If you want the method's single entry point, use
getBody().getUnits().getFirst(), not getHeads().
I don't deny that the possibility of multiple heads is weird, but
it's necessary for the same reason that the edges to handlers
from the predecessors of excepting instructions are necessary. To
ensure that dataflow analyses are correct, we want a CFG edge
from A to B to mean that A _completes_ execution before B starts
execution.
Consider this Java source:
static int i = 0;
static int sideShowExhibit() {
try {
i = 3/0;
} catch (ArithmeticException t) {
return i;
}
return 0;
}
which produces the following jimple:
static int sideShowExhibit()
{
java.lang.ArithmeticException r0, $r1;
int $i0, $i1;
label0:
$i0 = 3 / 0; //statement A
<TwoHeadedMethod: int i> = $i0;
label1:
goto label3;
label2:
$r1 := @caughtexception; //statement B
r0 = $r1;
$i1 = <TwoHeadedMethod: int i>;
return $i1;
label3:
return 0;
catch java.lang.ArithmeticException from label0 to label1
with label2;
}
If statement B were not a head of the graph, but instead there
was an edge to statement B from statement A, it would appear that
B could only be reached after A completes successfully. That
would lead a dataflow analysis to conclude $i0 is necessarily
assigned a new value before the handler is reached. In fact,
$i0's value is necessarily unchanged if the handler is reached.

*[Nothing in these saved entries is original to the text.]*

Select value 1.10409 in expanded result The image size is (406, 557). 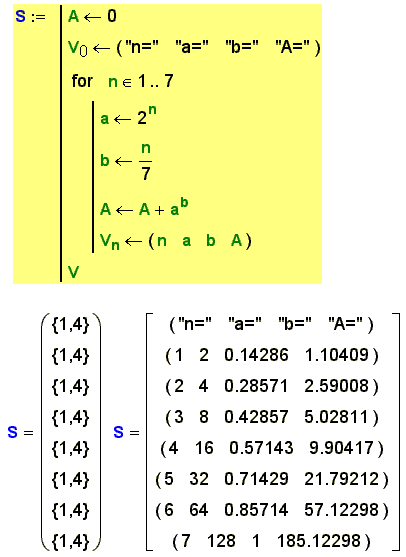tap(337, 355)
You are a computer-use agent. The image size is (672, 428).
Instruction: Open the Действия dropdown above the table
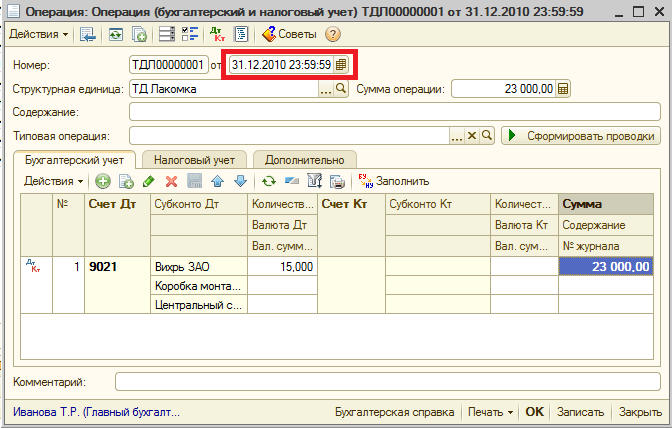[x=53, y=181]
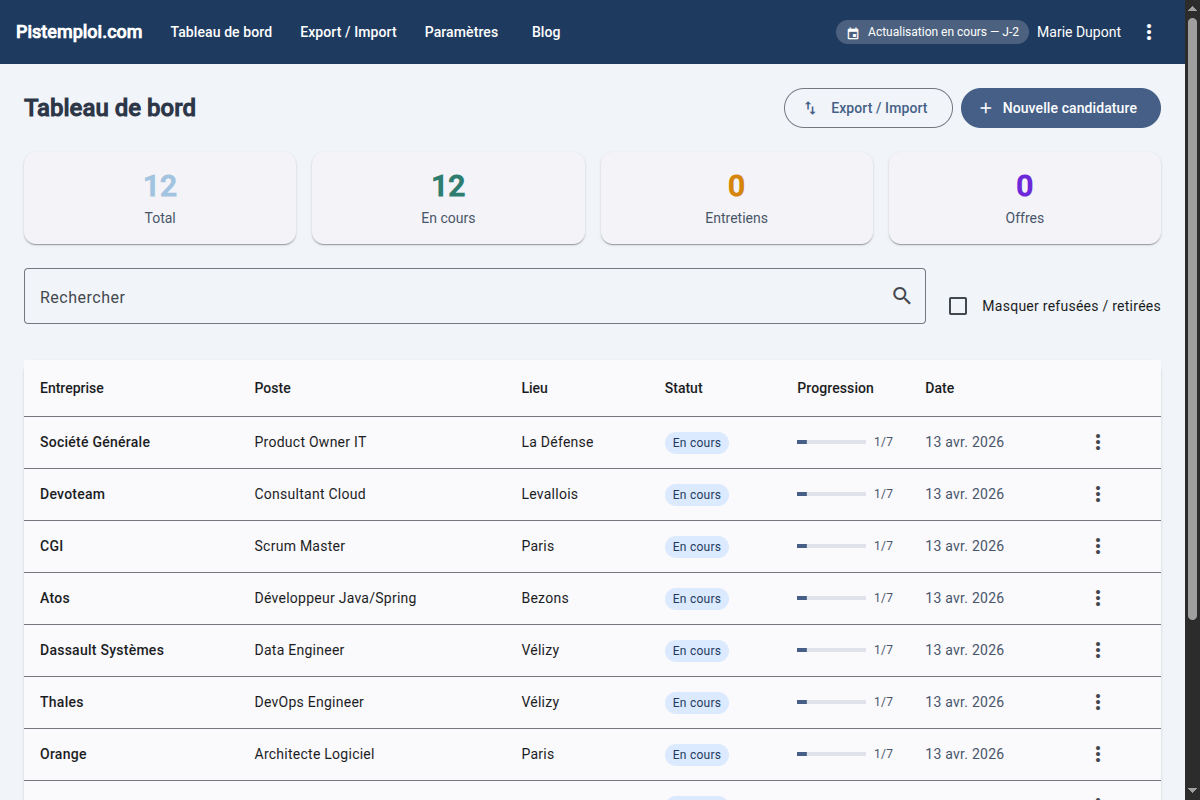This screenshot has width=1200, height=800.
Task: Click the progress bar for Société Générale
Action: pos(831,442)
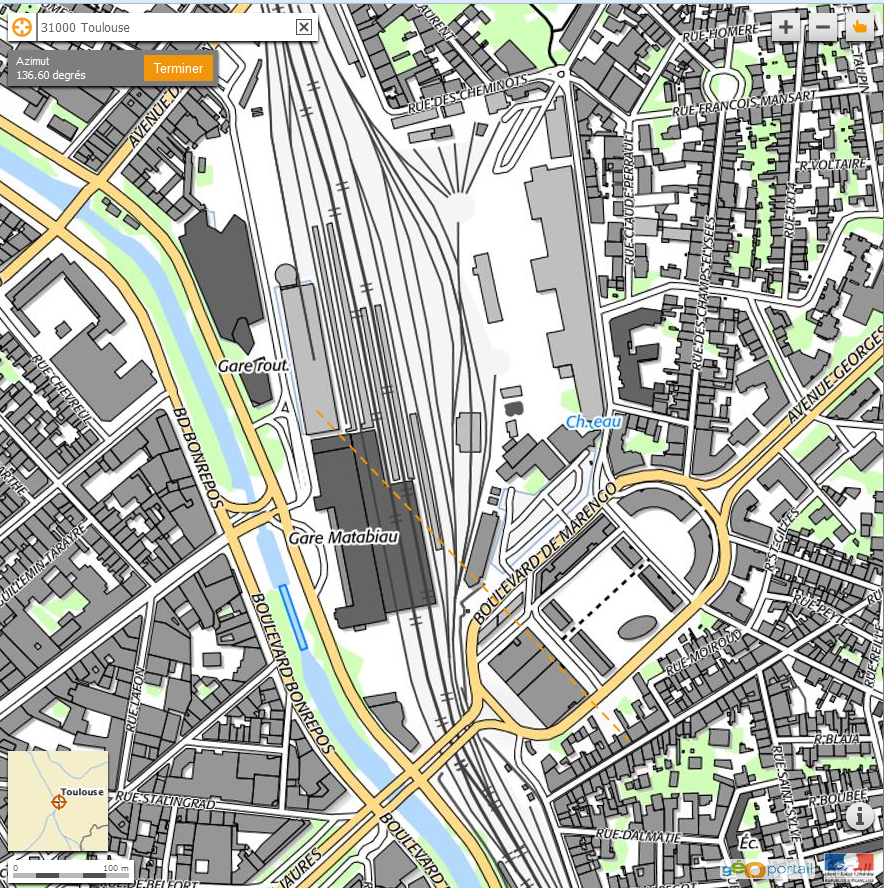Click the République Française logo
This screenshot has width=884, height=888.
click(848, 866)
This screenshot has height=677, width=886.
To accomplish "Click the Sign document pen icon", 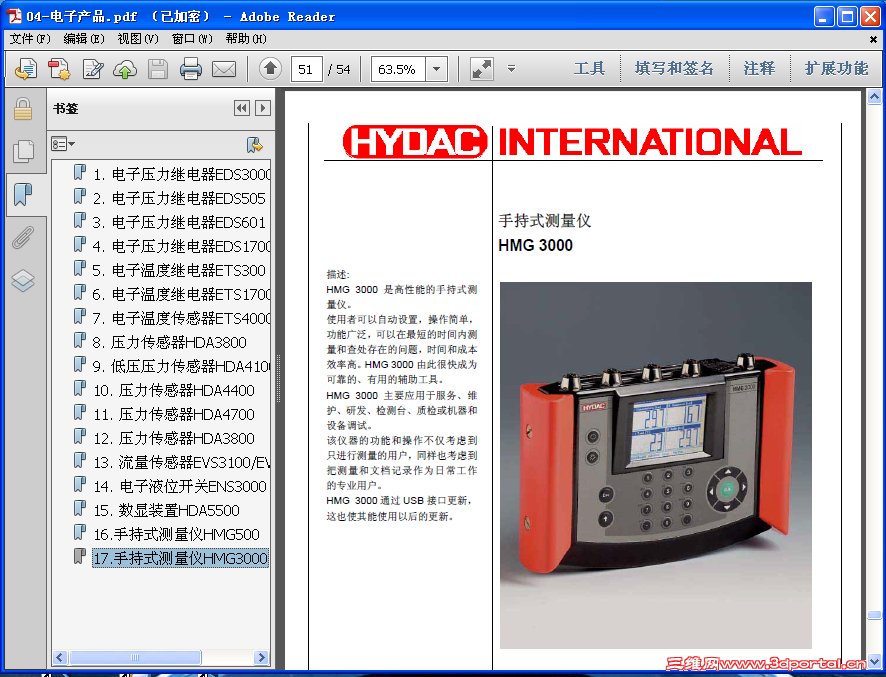I will tap(93, 69).
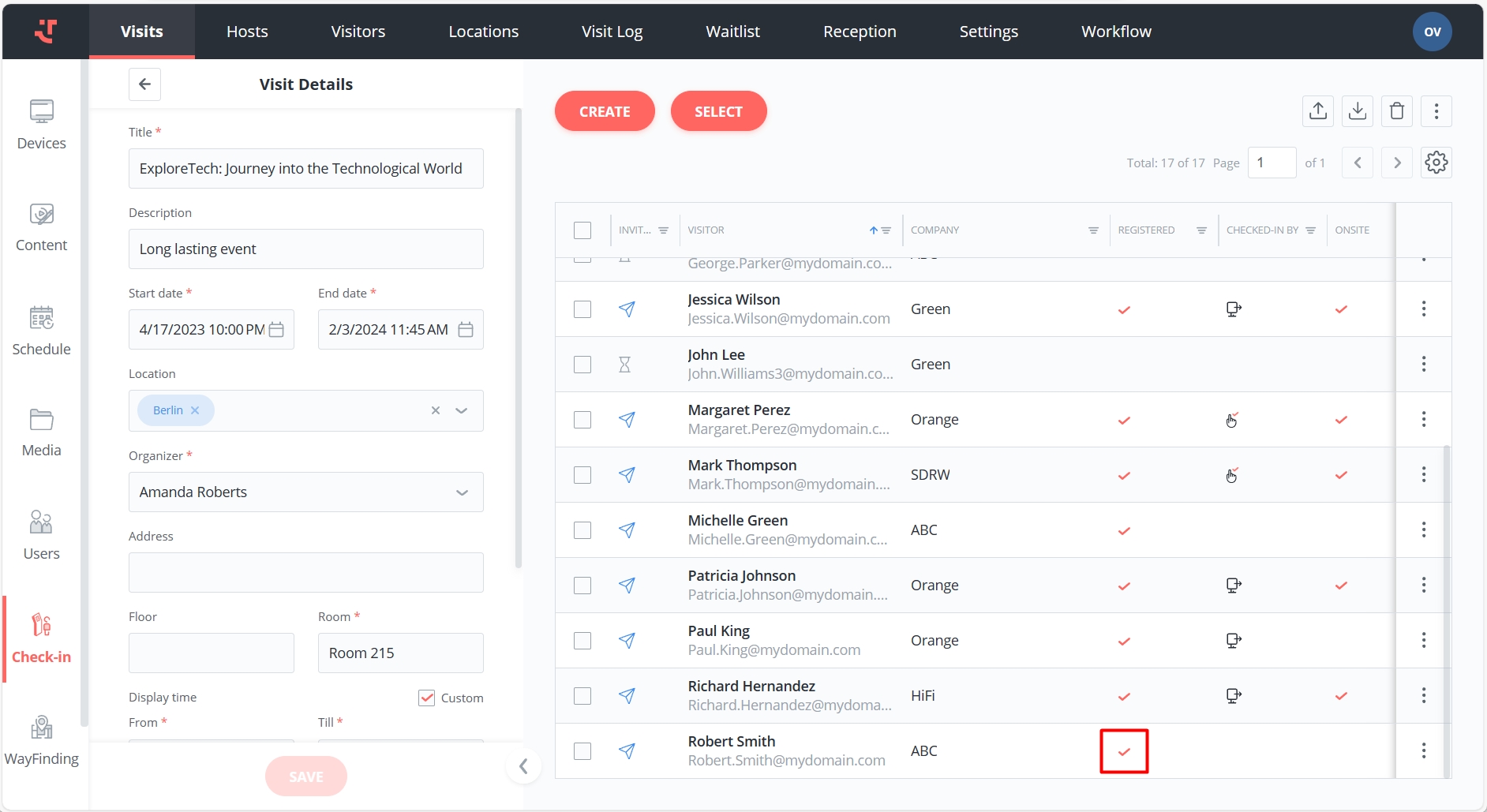The image size is (1487, 812).
Task: Click the back arrow in Visit Details
Action: 144,84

This may be a good argument for treating exceptional edges in the
CFG differently from unexceptional edges, but I'm not in a
position to alter every existing Soot analysis to make the
distinction (imagine the yelps about breaking compatibility if we
tried that!).
vranganath> This may break other analysis relying on the fact
vranganath> that shape of the control flow paths represented
vranganath> in the UnitGraph represent the paths in the
vranganath> method.
The problem is what, precisely, you mean by a "path". From this
remark, and our previous discussions, it seems that for your
purposes the meaning of an edge from A to B should be that B is
the next statement to execute after A _starts_ (rather that
completes) execution. You could use the combination of
ExceptionalUnitGraph.getUnexceptionalSuccsOf() and
ExceptionalUnitGraph.getExceptionDests() to provide a set of
edges consistent with that interpretation.

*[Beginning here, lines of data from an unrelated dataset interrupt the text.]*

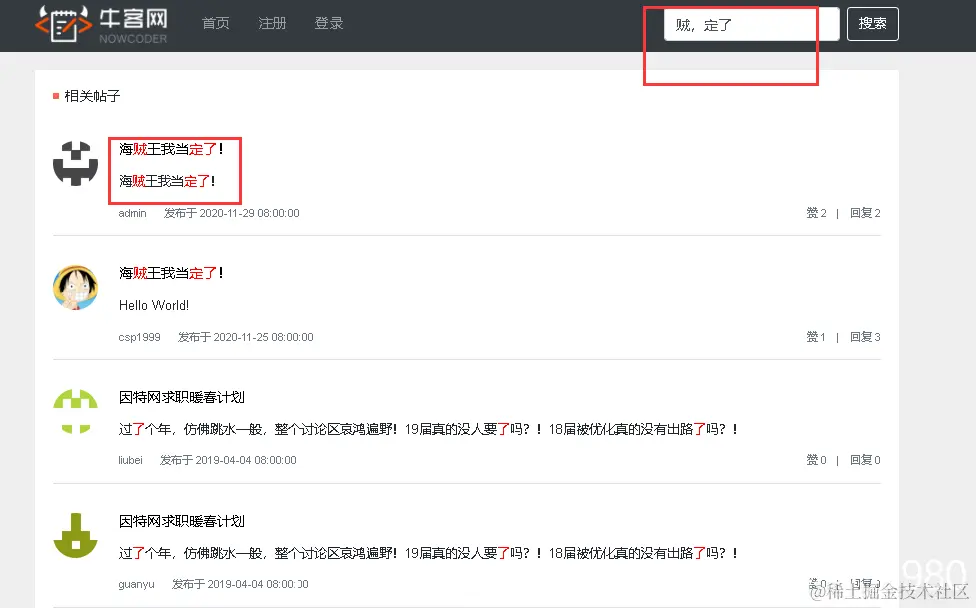This screenshot has width=976, height=608.
Task: Click the 赞 like icon on admin's post
Action: click(x=812, y=212)
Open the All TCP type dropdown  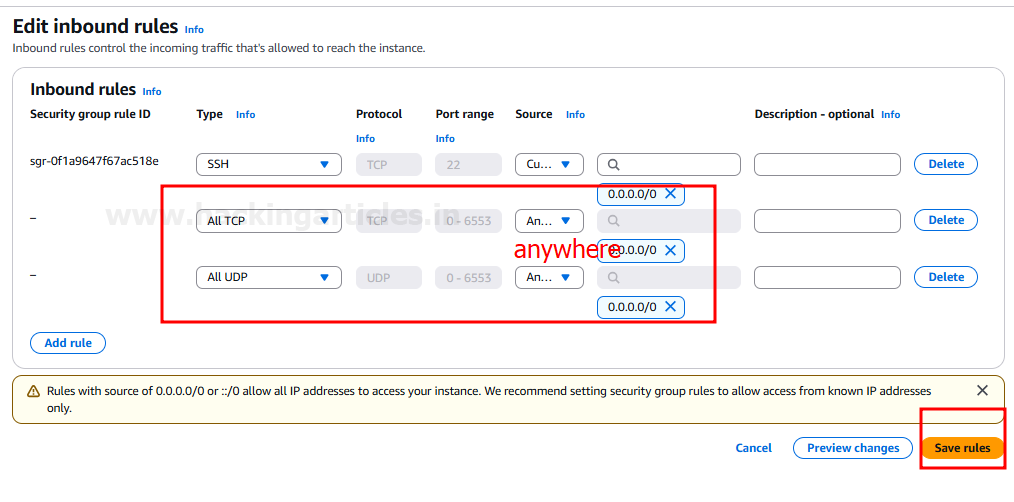pyautogui.click(x=268, y=221)
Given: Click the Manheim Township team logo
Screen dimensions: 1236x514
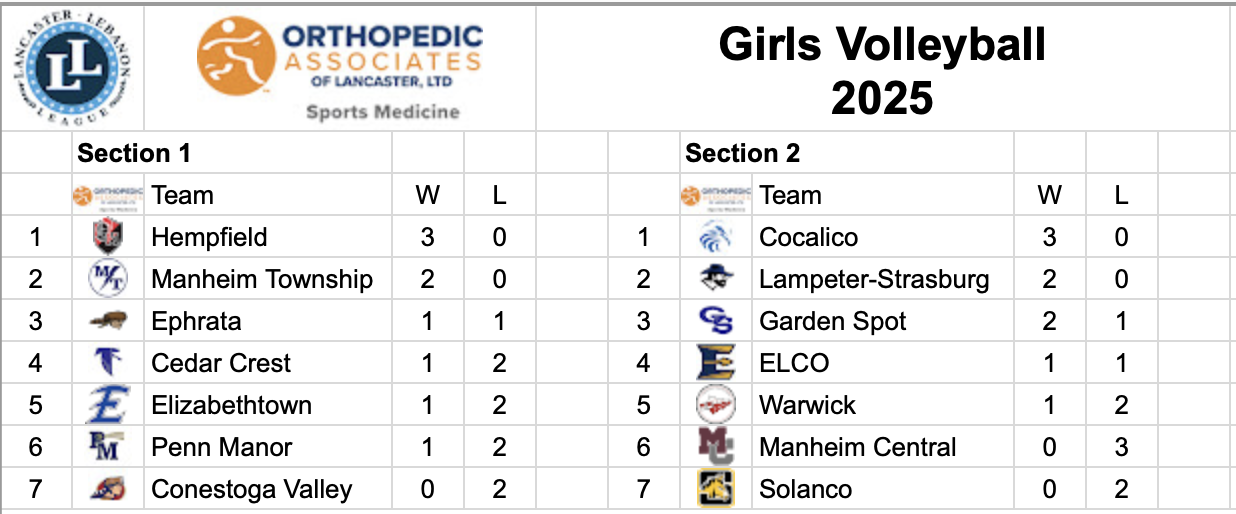Looking at the screenshot, I should coord(107,279).
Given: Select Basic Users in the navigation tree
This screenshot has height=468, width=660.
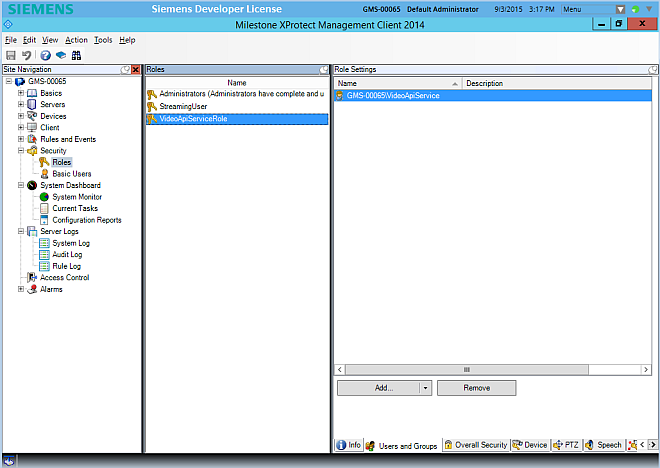Looking at the screenshot, I should 71,174.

You could also make a good case that Soot's CFGs should follow
the convention of starting each method with a dummy entry node
that does not correspond to any program instruction. Then the
graph could have a single nominal entry point whose successors
were all the Units which might complete first. But UnitGraph
nodes have always been defined to be Units in the underlying IR
and I'm not sure what the consequences would be of introducing
new placeholder instructions now (even adding nops would require
ensuring that none of the program transformations removes an initial
nops from a method until after you're through generating graphs
from it).
If it's any consolation, you have to work pretty hard to
manufacture a two-headed example, so they're unlikely to come up
in real code. It's no accident that my example takes no
parameters and has only constant values on the right hand side of
its first instruction; any parameters would result in jimple
identity statements appearing before the label marking the start
of the protected code, while putting a reference to a static
field on the rhs would produce a jimple load of the static into a
local ahead of the division.